RŻ: Życie jest krótkie i
ulotne i wychodzę z założenia, że szkoda czasu na błahostki. Trzeba działać,
rozwijać się i próbować różnych rzeczy. A im wcześniej i intensywniej się
zacznie takie podejście do życia kultywować, tym lepiej. Dlatego też nie
uważam, żeby mój debiut był bardzo wczesny. Wydaje mi się, że to był optymalny
moment w moim życiu na debiut płytowy. Materiał powstawał w trakcie pierwszego
roku studiów, z tym, że ponad połowę zrealizowałem dopiero w wakacje. Później,
gdy uznałem, że materiał jest skończony, postanowiłem poszukać wydawcy i
nawiązałem współpracę z krakowskim Lynx Music.
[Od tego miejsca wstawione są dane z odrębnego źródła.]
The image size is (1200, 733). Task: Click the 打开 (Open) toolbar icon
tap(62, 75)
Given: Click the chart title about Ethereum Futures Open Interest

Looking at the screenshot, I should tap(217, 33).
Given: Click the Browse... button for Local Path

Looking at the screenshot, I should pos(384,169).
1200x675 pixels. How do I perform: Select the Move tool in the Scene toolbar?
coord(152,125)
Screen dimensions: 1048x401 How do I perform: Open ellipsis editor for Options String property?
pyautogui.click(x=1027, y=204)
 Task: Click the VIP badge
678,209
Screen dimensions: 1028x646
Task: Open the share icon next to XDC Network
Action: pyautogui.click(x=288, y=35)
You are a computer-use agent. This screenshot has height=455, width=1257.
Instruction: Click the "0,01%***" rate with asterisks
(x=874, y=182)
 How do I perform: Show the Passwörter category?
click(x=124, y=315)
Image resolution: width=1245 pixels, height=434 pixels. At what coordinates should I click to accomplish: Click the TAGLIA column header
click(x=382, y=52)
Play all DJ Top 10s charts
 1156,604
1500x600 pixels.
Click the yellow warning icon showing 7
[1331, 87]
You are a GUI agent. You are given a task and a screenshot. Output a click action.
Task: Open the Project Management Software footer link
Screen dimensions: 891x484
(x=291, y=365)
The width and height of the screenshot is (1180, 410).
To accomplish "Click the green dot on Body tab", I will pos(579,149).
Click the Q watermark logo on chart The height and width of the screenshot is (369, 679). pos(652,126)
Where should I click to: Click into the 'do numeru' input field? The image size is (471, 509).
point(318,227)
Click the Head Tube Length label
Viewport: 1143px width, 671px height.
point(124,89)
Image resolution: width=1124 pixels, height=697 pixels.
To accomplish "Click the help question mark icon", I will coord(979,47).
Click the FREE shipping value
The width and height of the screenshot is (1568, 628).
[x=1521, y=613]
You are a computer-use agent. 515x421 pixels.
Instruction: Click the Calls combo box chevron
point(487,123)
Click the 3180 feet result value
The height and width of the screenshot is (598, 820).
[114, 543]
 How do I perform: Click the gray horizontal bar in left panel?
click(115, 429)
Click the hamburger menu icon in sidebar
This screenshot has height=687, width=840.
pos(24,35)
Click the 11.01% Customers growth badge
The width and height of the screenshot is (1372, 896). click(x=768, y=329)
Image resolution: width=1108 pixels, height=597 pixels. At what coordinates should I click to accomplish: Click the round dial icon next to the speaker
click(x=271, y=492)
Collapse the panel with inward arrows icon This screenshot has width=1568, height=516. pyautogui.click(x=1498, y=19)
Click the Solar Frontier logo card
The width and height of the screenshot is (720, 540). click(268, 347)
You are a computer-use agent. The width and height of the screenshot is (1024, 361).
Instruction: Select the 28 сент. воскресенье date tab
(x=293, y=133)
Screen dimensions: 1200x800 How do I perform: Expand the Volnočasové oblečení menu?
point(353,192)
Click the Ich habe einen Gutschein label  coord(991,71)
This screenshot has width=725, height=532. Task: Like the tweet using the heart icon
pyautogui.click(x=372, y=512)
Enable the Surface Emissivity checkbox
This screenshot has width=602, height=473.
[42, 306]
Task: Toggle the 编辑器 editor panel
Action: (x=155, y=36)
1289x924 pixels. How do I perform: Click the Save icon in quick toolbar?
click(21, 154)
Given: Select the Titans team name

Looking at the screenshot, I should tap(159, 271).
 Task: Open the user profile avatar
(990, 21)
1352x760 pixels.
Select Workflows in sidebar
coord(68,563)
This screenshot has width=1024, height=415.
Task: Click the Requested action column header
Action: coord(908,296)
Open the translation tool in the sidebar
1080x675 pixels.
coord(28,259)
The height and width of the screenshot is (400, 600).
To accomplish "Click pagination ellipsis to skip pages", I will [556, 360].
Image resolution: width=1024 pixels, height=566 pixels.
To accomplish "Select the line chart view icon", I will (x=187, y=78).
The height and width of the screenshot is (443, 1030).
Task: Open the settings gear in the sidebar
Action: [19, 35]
The rest is history…
Co
czułeś, kiedy w trójkowym minimaxie jeden z Twoich utworów puścił sam Piotr
Kaczkowski?
To był niewątpliwie
bardzo ważny moment i w dużym stopniu dał mi siły do podążania tą ścieżką. Wychowywałem
się na tej audycji, więc to było dla mnie coś niesamowitego.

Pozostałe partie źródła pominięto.